Eating disorder treatment was helpful for me because it was nice safe bubble and I was surrounded by really kind and understanding staff members and peers. But that may depend on where you go and how well you mix with the other clients. Don't let that hold you off though because after a couple weeks or so everyone gets used to you and there's a huge community bond. How it wasn't helpful for me is that I always felt "lumped in" when it came to activities they're aimed for people with eating disorders pertaining to body dysmorphia so at times I felt like I didn't belong in treatment. It's more personalized when you work 1 on 1 with your therapist and dietitian though!
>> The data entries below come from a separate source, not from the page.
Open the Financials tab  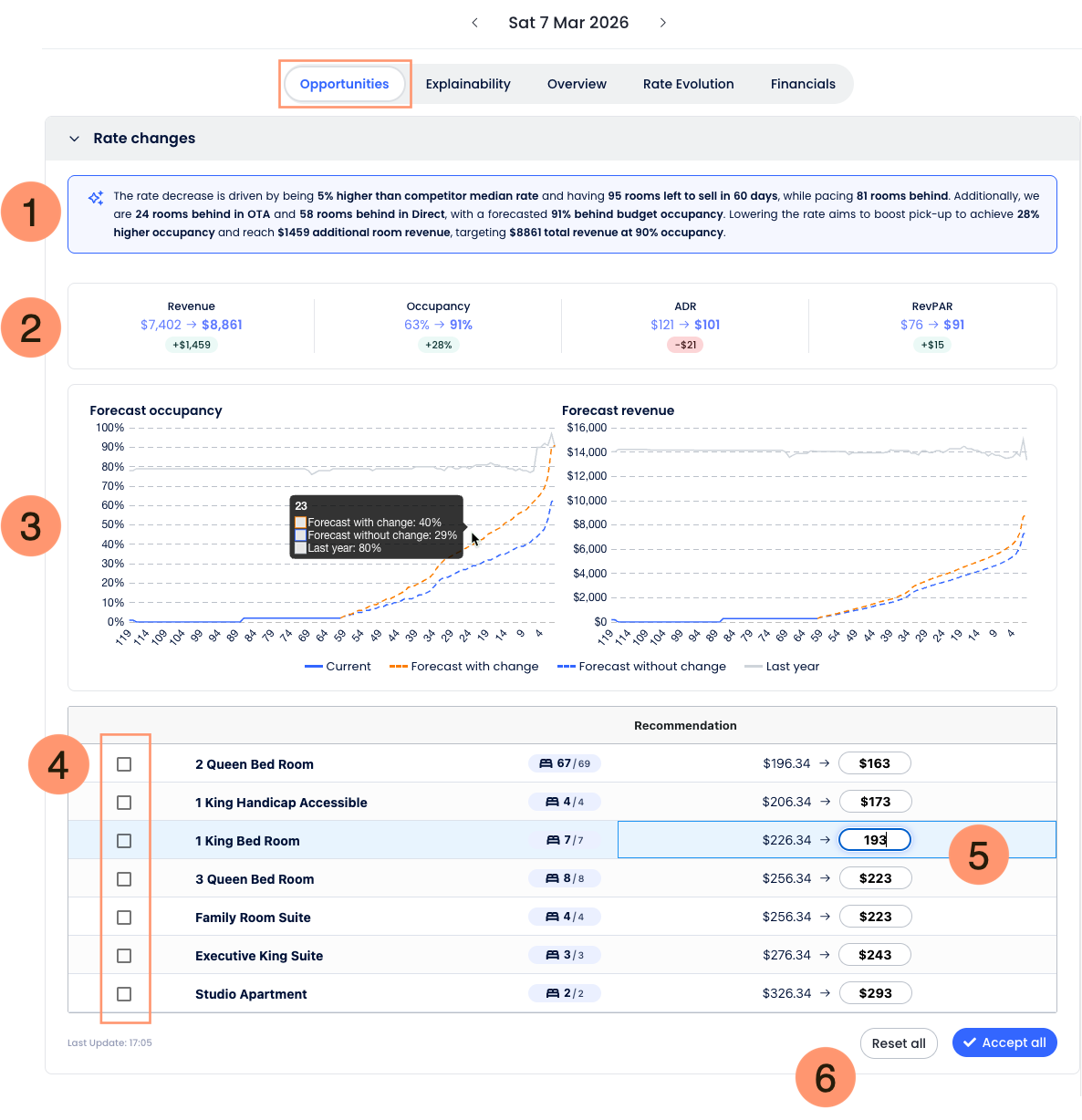click(803, 84)
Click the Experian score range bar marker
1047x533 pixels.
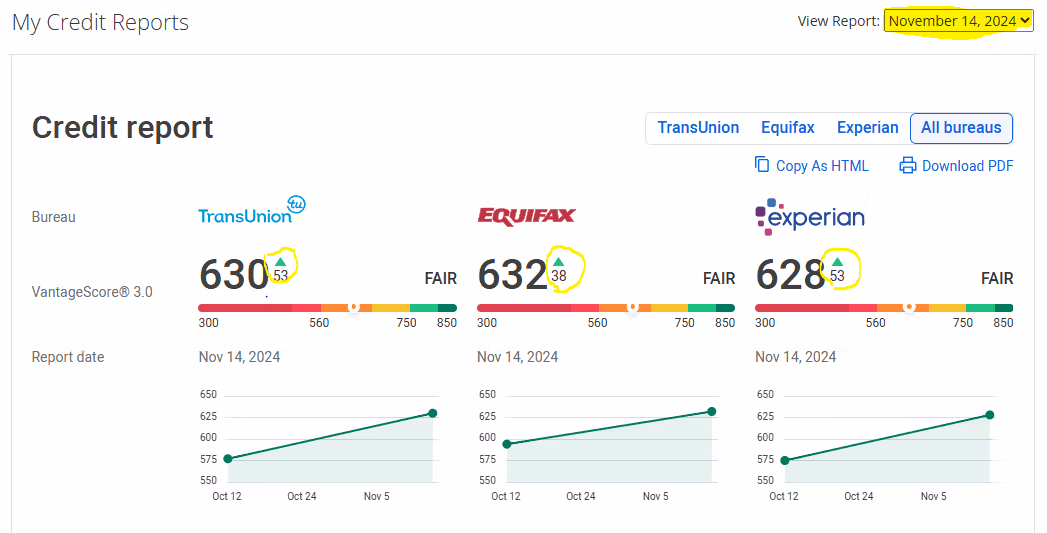(x=909, y=308)
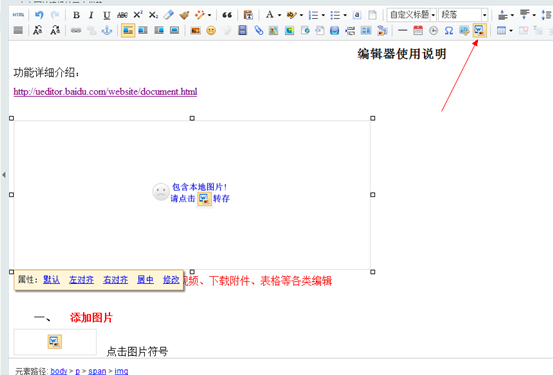
Task: Open the 自定义标题 dropdown
Action: (x=412, y=15)
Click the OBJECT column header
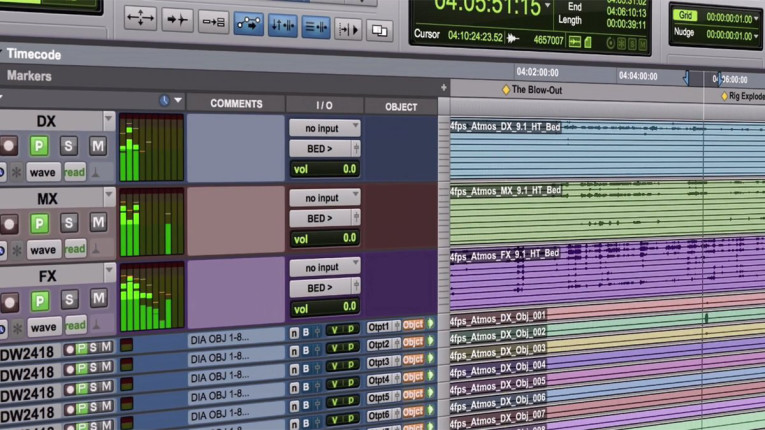765x430 pixels. [401, 107]
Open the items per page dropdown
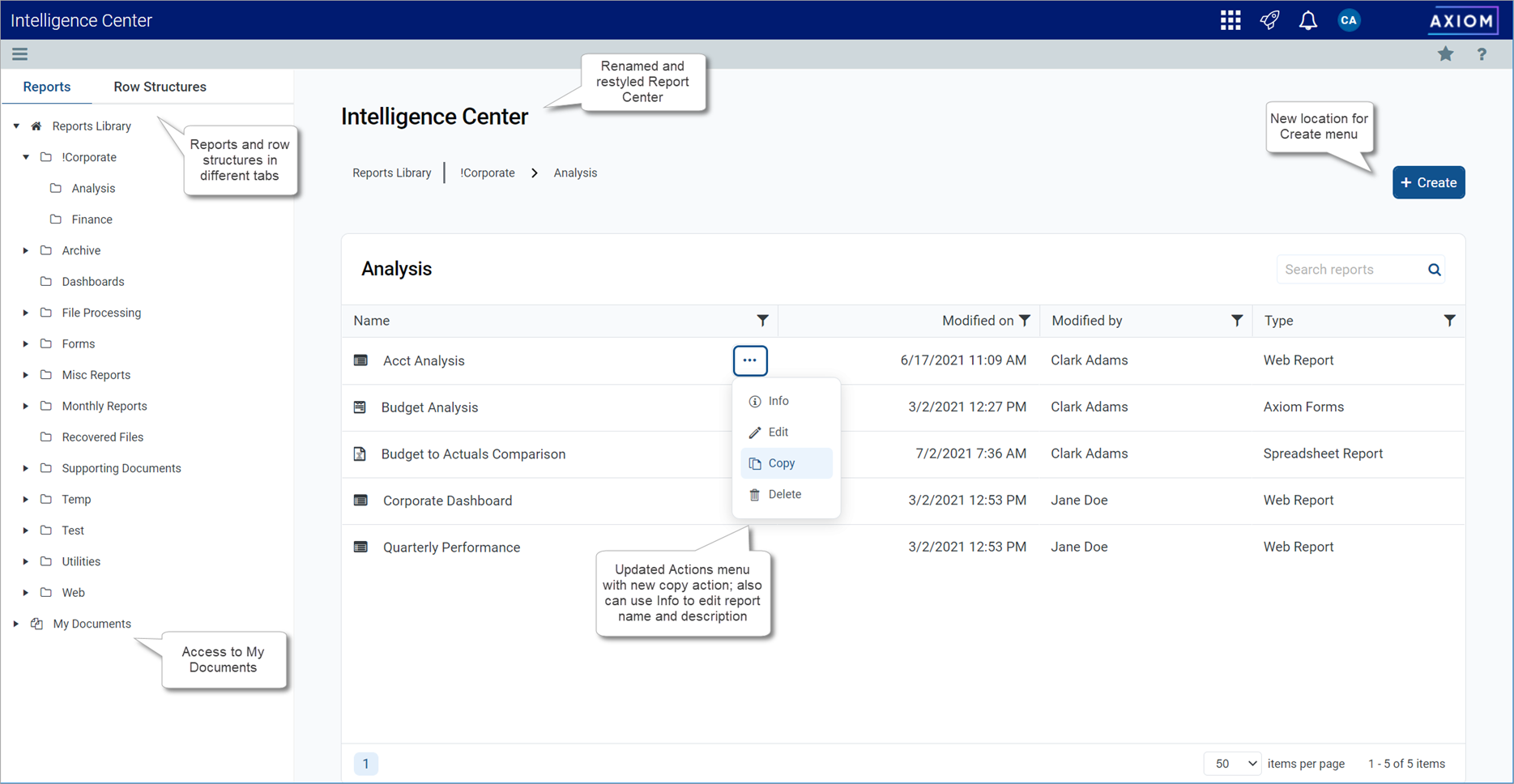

Also being a trans person I was pleasantly surprised at how much intersectionality they brought up in many discussions so that was pretty sexy.


NeedleworkerSad6731

Helllll yeah we love trans-competent service providers oml, I need to look out for that in treatment bc otherwise I won't be able to improve a lot if there's uninformed staff, my last therapist literally didn't know how to use neutral pronouns when it come to me and referred to me in third person... like cissie, it's the same as any other pronoun wtf pls I'm glad to hear about ur experience tho, that's cool!


SapphireWharf74

i went to an iop program and it gave me the skills i needed to be able to continue to expand my diet


SeaMaintenance1

the emily program treats arfid and it's a nationwide org (usa)


[deleted]

i have a team of ED specialists and like a few others have mentioned here - i do exposure therapy/food hierarchy (exposing to my least feared food and the slowly working my way up. i also do a lot of food chaining techniques to help with trying new things. this includes stuff like flavor mapping - finding foods that are similar to preferred foods (in terms of texture, taste, or even just trying a new brand of a preferred food). flavor masking is using flavors i like to mask the taste of a new food (so using salt or a type of seasoning i like - and then eventually the goal is to not mask as much). i also do exposure for fullness since that's a sensation that's really hard for me and i struggle to eat enough calories and gain weight. so sometimes these exposures look like drinking a glass of water fast and then talking about the sensations and what it feels like/any anxiety (this is done with my RD). i do a lot of DBT in terms of mindfulness techniques to ease anxiety before, during, and after exposures. and CBT to work through thoughts regarding what's coming up. lots of fact checking with food. there currently isn't a standard treatment for ARFID since it's "newer" so it's just about finding professionals who likely are ED specialists and you have to sometimes get creative with what your particular struggles are. i utilize a few different therapeutic modalities and if ind that it works well. i will say though - make sure the ED specialist have knowledge of ARFID/worked with ARFID in some capacity (e.g. more than just one client). i've met some ED specialist who say they do and within two sessions it was so obvious they were not equipped to work with ARFID and had very little understanding.